Der Film bringt mehrere Einzelgeschichten auf die große Leinwand, verankert in einer übergreifenden Geschichte wie 1998 Urbane Legende . Die Geschichte beginnt an Halloween in der kleinen Gemeinde Mill Valley, einer Stadt in Pennsylvania, im Jahr 1968 und stellt uns bald eine kleine Gruppe von Außenseitern vor: Stella (eine aufstrebende Horrorautorin), Chuck (ein Witzbold), Augie (ein Intellektueller) und Ramón (ein gutaussehender Außenseiter mit einem Geheimnis). Bei Einbruch der Dunkelheit sucht die Gruppe Zuflucht in der längst verlassenen Villa der Familie Bellows am Rande der Stadt, um Tommy, einem High-School-Raufbold, zu entkommen.

„Sarah Bellows, erzähl mir eine Geschichte.“

Der Legende nach hatte Sarah Bellows, die geächtete Tochter der Familie Bellows, schreckliche Geheimnisse und vergiftete jedes Kind, das das Land der Familie betrat.

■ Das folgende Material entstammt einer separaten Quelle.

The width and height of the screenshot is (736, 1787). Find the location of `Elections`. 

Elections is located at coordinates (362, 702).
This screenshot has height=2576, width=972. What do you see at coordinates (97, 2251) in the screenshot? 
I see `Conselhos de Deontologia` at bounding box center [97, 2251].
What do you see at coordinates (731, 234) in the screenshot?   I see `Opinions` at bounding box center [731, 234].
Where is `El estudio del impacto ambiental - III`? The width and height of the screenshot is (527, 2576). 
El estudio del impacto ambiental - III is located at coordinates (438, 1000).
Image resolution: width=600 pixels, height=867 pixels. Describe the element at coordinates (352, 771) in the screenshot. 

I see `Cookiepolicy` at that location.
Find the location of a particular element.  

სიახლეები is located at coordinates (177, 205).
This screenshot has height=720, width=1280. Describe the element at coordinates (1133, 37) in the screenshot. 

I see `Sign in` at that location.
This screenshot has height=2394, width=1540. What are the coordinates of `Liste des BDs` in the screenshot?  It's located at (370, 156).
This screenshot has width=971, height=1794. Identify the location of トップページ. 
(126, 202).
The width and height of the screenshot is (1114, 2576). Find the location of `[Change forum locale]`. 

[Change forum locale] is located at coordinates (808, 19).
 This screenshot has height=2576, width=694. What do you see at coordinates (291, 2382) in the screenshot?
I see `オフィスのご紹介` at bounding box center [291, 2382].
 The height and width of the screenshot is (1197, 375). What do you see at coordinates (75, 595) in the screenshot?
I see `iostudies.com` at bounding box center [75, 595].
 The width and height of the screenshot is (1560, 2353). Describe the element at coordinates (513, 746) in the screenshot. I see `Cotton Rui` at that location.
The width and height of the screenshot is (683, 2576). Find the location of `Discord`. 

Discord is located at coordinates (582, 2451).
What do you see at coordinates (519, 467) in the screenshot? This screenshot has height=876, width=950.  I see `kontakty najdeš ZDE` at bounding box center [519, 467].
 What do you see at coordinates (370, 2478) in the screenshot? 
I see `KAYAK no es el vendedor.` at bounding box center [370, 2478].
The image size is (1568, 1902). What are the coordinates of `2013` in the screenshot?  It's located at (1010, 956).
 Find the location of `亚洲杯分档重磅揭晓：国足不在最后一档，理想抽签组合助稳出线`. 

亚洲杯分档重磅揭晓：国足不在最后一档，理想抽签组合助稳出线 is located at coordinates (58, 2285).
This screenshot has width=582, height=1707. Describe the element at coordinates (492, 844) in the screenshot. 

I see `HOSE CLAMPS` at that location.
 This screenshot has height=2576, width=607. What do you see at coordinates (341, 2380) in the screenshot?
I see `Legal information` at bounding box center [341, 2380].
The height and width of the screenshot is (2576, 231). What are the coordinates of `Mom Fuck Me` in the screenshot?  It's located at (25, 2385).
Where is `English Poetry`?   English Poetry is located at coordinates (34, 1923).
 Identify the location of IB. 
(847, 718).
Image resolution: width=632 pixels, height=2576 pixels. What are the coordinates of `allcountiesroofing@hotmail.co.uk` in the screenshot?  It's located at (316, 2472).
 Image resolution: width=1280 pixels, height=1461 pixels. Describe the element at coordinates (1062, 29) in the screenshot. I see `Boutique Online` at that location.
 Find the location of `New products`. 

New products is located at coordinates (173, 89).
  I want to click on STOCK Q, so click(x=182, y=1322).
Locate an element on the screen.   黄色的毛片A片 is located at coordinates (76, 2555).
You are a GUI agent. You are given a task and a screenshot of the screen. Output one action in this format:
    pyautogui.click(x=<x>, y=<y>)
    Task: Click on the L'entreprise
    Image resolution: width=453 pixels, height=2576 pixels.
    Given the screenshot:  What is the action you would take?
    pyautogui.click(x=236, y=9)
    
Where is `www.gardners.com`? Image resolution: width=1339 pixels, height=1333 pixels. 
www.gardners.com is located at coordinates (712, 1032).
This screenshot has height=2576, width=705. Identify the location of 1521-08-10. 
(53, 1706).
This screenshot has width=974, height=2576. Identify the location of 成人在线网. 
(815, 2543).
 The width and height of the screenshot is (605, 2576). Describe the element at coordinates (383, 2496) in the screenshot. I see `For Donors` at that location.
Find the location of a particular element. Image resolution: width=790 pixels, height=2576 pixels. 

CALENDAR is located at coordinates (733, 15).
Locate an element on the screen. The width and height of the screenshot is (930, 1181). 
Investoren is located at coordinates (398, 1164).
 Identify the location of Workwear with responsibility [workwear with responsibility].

Es dauert nicht lange, bis Stella im Keller auf ein Buch voller mit Blut geschriebener Geschichten stößt, was sie aus irgendeinem Grund dazu veranlasst, die gruseligen Worte aus dem beliebten Mythos der Stadt über Sarah zu rezitieren: „Sarah Bellows, erzähl mir eine Geschichte.“

Dann wird Sarahs Geist entfesselt und verfolgt alle, die im Haus waren, als Stella diese schicksalhaften Worte aussprach: Stella, Chuckie, Augie, Ramón, Tommy und Ruth, Chuckies Schwester. Sie werden von allem heimgesucht, von kleinen Spinnen bis hin zu Monstern, die aussehen, als hätten Belugawale lange, fettige schwarze Haare, die reichlich Treibstoff für Albträume liefern. Sehen Sie im Voraus, was auf Sie zukommt. Seien Sie einfach gewarnt: GROSSE Spoiler für Gruselgeschichten zum Erzählen im Dunkeln folgen.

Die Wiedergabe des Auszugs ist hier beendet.